(Stated exercise):
Can you copy out every line of the listing below without changing anything?

(Data for the task):
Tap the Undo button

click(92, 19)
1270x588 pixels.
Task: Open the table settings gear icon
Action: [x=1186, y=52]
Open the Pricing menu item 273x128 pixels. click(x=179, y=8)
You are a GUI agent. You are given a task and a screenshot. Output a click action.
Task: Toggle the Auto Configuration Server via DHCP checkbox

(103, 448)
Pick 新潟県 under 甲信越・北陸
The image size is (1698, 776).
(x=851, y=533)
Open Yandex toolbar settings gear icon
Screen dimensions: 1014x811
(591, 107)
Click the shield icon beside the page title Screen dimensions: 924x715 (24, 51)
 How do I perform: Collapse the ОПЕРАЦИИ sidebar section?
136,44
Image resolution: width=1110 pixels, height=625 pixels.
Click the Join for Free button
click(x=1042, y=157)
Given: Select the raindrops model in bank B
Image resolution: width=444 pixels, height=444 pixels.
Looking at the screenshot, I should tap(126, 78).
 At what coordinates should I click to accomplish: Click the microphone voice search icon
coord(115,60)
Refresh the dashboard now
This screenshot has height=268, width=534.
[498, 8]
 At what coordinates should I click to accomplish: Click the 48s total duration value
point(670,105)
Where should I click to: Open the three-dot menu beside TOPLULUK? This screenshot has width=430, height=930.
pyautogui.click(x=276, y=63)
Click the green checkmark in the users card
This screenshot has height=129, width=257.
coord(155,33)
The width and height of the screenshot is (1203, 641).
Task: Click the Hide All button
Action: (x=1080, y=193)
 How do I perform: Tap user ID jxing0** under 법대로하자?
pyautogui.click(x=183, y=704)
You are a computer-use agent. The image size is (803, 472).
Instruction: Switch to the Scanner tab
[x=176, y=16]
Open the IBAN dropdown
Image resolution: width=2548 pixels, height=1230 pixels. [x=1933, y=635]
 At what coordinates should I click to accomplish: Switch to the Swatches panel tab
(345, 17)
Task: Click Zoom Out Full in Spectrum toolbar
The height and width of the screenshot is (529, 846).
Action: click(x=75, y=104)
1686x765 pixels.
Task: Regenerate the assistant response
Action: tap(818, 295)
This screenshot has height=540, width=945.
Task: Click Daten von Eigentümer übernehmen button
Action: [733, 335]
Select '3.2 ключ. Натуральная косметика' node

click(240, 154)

(Result for this exercise):
Tap the Undo button

click(92, 19)
1270x588 pixels.
Task: Open the table settings gear icon
Action: [x=1186, y=52]
Open the Pricing menu item 273x128 pixels. click(x=179, y=8)
You are a GUI agent. You are given a task and a screenshot. Output a click action.
Task: Toggle the Auto Configuration Server via DHCP checkbox

(103, 448)
Pick 新潟県 under 甲信越・北陸
The image size is (1698, 776).
(x=851, y=533)
Open Yandex toolbar settings gear icon
Screen dimensions: 1014x811
(591, 107)
Click the shield icon beside the page title Screen dimensions: 924x715 (24, 51)
 How do I perform: Collapse the ОПЕРАЦИИ sidebar section?
136,44
Image resolution: width=1110 pixels, height=625 pixels.
Click the Join for Free button
click(x=1042, y=157)
Given: Select the raindrops model in bank B
Image resolution: width=444 pixels, height=444 pixels.
Looking at the screenshot, I should tap(126, 78).
 At what coordinates should I click to accomplish: Click the microphone voice search icon
coord(115,60)
Refresh the dashboard now
This screenshot has height=268, width=534.
[498, 8]
 At what coordinates should I click to accomplish: Click the 48s total duration value
point(670,105)
Where should I click to: Open the three-dot menu beside TOPLULUK? This screenshot has width=430, height=930.
pyautogui.click(x=276, y=63)
Click the green checkmark in the users card
This screenshot has height=129, width=257.
coord(155,33)
The width and height of the screenshot is (1203, 641).
Task: Click the Hide All button
Action: (x=1080, y=193)
 How do I perform: Tap user ID jxing0** under 법대로하자?
pyautogui.click(x=183, y=704)
You are a computer-use agent. The image size is (803, 472).
Instruction: Switch to the Scanner tab
[x=176, y=16]
Open the IBAN dropdown
Image resolution: width=2548 pixels, height=1230 pixels. [x=1933, y=635]
 At what coordinates should I click to accomplish: Switch to the Swatches panel tab
(345, 17)
Task: Click Zoom Out Full in Spectrum toolbar
The height and width of the screenshot is (529, 846).
Action: click(x=75, y=104)
1686x765 pixels.
Task: Regenerate the assistant response
Action: tap(818, 295)
This screenshot has height=540, width=945.
Task: Click Daten von Eigentümer übernehmen button
Action: [733, 335]
Select '3.2 ключ. Натуральная косметика' node

click(240, 154)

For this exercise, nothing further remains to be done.